Work request:
Write out the records below word for word, please.

Supplied information:
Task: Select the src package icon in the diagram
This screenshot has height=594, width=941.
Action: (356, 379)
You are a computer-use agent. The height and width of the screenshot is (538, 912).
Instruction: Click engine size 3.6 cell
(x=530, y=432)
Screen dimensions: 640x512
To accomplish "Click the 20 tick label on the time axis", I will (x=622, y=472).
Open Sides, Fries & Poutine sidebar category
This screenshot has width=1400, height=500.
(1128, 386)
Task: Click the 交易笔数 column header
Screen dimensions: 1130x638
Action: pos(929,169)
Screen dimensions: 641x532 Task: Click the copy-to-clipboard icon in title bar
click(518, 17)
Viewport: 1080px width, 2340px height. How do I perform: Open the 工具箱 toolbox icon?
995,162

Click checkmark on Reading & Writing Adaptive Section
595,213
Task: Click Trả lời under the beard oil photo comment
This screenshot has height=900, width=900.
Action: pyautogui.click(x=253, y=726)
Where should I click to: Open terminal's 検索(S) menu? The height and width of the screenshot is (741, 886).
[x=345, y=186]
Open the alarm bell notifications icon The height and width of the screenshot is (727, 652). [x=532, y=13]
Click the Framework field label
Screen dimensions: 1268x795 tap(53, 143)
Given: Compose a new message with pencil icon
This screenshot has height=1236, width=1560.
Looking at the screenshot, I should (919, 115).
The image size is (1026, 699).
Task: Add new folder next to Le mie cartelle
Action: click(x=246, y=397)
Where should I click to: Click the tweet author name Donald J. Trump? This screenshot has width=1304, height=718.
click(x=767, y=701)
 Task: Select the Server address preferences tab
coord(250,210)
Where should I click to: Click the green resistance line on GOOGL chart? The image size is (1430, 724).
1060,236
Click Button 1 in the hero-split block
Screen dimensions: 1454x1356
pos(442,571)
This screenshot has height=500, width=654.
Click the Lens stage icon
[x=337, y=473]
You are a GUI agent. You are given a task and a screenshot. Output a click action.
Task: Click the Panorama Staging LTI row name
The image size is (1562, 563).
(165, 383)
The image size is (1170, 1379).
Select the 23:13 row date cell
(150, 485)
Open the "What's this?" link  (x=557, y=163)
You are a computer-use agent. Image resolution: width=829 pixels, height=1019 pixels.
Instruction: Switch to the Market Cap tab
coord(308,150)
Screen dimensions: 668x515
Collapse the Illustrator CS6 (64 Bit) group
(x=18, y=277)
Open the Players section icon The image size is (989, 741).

Output for this exercise:
Task: Select the src package icon in the diagram
This screenshot has height=594, width=941.
Action: (356, 379)
You are a computer-use agent. The height and width of the screenshot is (538, 912).
Instruction: Click engine size 3.6 cell
(x=530, y=432)
Screen dimensions: 640x512
To accomplish "Click the 20 tick label on the time axis", I will (x=622, y=472).
Open Sides, Fries & Poutine sidebar category
This screenshot has width=1400, height=500.
(1128, 386)
Task: Click the 交易笔数 column header
Screen dimensions: 1130x638
Action: pos(929,169)
Screen dimensions: 641x532 Task: Click the copy-to-clipboard icon in title bar
click(518, 17)
Viewport: 1080px width, 2340px height. How do I perform: Open the 工具箱 toolbox icon?
995,162

Click checkmark on Reading & Writing Adaptive Section
595,213
Task: Click Trả lời under the beard oil photo comment
This screenshot has height=900, width=900.
Action: pyautogui.click(x=253, y=726)
Where should I click to: Open terminal's 検索(S) menu? The height and width of the screenshot is (741, 886).
[x=345, y=186]
Open the alarm bell notifications icon The height and width of the screenshot is (727, 652). [x=532, y=13]
Click the Framework field label
Screen dimensions: 1268x795 tap(53, 143)
Given: Compose a new message with pencil icon
This screenshot has height=1236, width=1560.
Looking at the screenshot, I should (919, 115).
The image size is (1026, 699).
Task: Add new folder next to Le mie cartelle
Action: click(x=246, y=397)
Where should I click to: Click the tweet author name Donald J. Trump? This screenshot has width=1304, height=718.
click(x=767, y=701)
 Task: Select the Server address preferences tab
coord(250,210)
Where should I click to: Click the green resistance line on GOOGL chart? The image size is (1430, 724).
1060,236
Click Button 1 in the hero-split block
Screen dimensions: 1454x1356
pos(442,571)
This screenshot has height=500, width=654.
Click the Lens stage icon
[x=337, y=473]
You are a GUI agent. You are given a task and a screenshot. Output a click action.
Task: Click the Panorama Staging LTI row name
The image size is (1562, 563).
(165, 383)
The image size is (1170, 1379).
Select the 23:13 row date cell
(150, 485)
Open the "What's this?" link  (x=557, y=163)
You are a computer-use agent. Image resolution: width=829 pixels, height=1019 pixels.
Instruction: Switch to the Market Cap tab
coord(308,150)
Screen dimensions: 668x515
Collapse the Illustrator CS6 (64 Bit) group
(x=18, y=277)
Open the Players section icon The image size is (989, 741).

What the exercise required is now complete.